The new rules will likely require changes to your HIPAA policies and procedures in the following areas:
- Breach notification requirements – The obligation to notify patients if there is a breach of their PHI is expanded and clarified under the new rules. Breaches are now presumed reportable unless, after completing a risk analysis applying four factors, it is determined, that there is a “low probability of PHI compromise.” The physicians must consider all of the following four factors:
- The nature and extent of the PHI involved, including the types of identifiers and the likelihood of re-identification
- The unauthorized person who used the PHI or to whom the disclosure was made
- Whether the PHI was actually acquired or viewed
- The extent to which the risk to the PHI has been mitigated
- Reportable breach -- Any non-authorized use or disclosure of PHI is presumed to be a breach. Unless the CE or BA can prove a low probability the PHI has been compromised. Importantly, the CE or BA has the burden of proof to show that all notifications were provided or that an impermissible use or disclosure did not constitute a breach, and maintain documentation sufficient to meet that burden of proof.

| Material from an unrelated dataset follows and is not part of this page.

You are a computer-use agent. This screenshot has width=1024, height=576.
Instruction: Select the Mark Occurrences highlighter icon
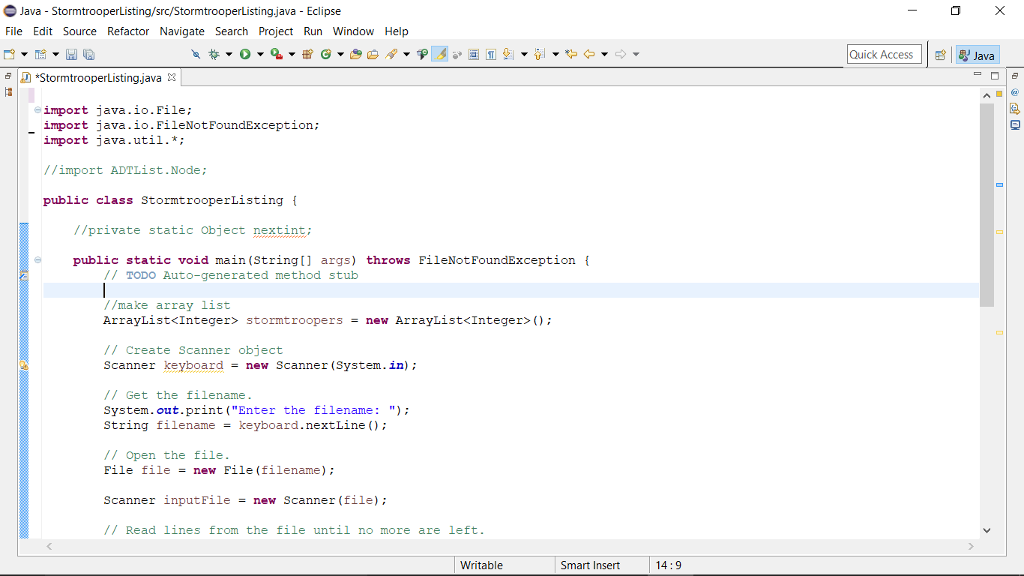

- Disclosures to health plans – At the patient’s request, physicians may not disclose information about care the patient has paid for out-of-pocket to health plans. This change will have the greatest impact on practice workflow both in terms of documentation and follow up to ensure the restriction is adhered to.
- Sale of PHI – The new rules clarify that the prohibition on the sale of PHI without the patient’s written authorization.
- Decedents – The new rules allow physicians to make relevant disclosures to the deceased’s family and friends under essentially the same circumstances such disclosures were permitted when the patient was alive; that is, when these individuals were involved in providing care or payment for care and the physician is unaware of any expressed preference to the contrary.
- Emailing PHI – Physicians must also consider transmission security, and may send PHI in unencrypted emails only if the requesting individual is advised of the risk and still requests that form of transmission.
Enforcement and Penalties:
- Lowest tier – cases in which the physician did exercise due diligence and didn’t know of the breach. Penalties are between $100 and $50,000 for each violation
- Intermediate tier – cases in which the physician knew, or by exercising reasonable diligence should have known of the violation, but the physician did not act with willful neglect. Penalties are between $10,000 and $50,000 for each violation
- 2 Highest tiers – cases in which the physician “acted with willful neglect” and either corrected the problem within the 30-day cure period, or failed to make a timely correction. Penalties are not less than $10,000 per violation and will not exceed $1.5 million in a calendar year.
Required changes to NPPs must include the following:
- Authorization is required for uses and disclosures of PHI for marketing purposes and disclosures that constitute a sale of PHI.
- A statement that other uses and disclosures not described in the NPP will be made only with authorization from the individual to whom the PHI relates.
- A statement that individuals who pay out-of-pocket in full for a healthcare item or service have the right to restrict disclosures of PHI to their health plan.
- A statement that individuals will be notified following a breach of unsecured PHI.
Business Associates (BAs)
Under the Omnibus Rule, BAAs must include the following:
- BAs are now responsible for their subcontractors.
- BAs must comply with the Security and Breach Notification Rules.
- Physicians are liable for the actions of their BAs who are agents, but not for the actions of those BAs that are independent contractors.
- Business associates must comply, where applicable, with the Security Rule with regard to electronic PHI.
- Business associates must report breaches of unsecured PHI to covered entities.
- Business associates must ensure that any subcontractors agree to the same restrictions and conditions that apply to the business associate.
Physicians have until September 23, 2014, to revise all BA agreements with the new rules. It’s important that you make the necessary changes.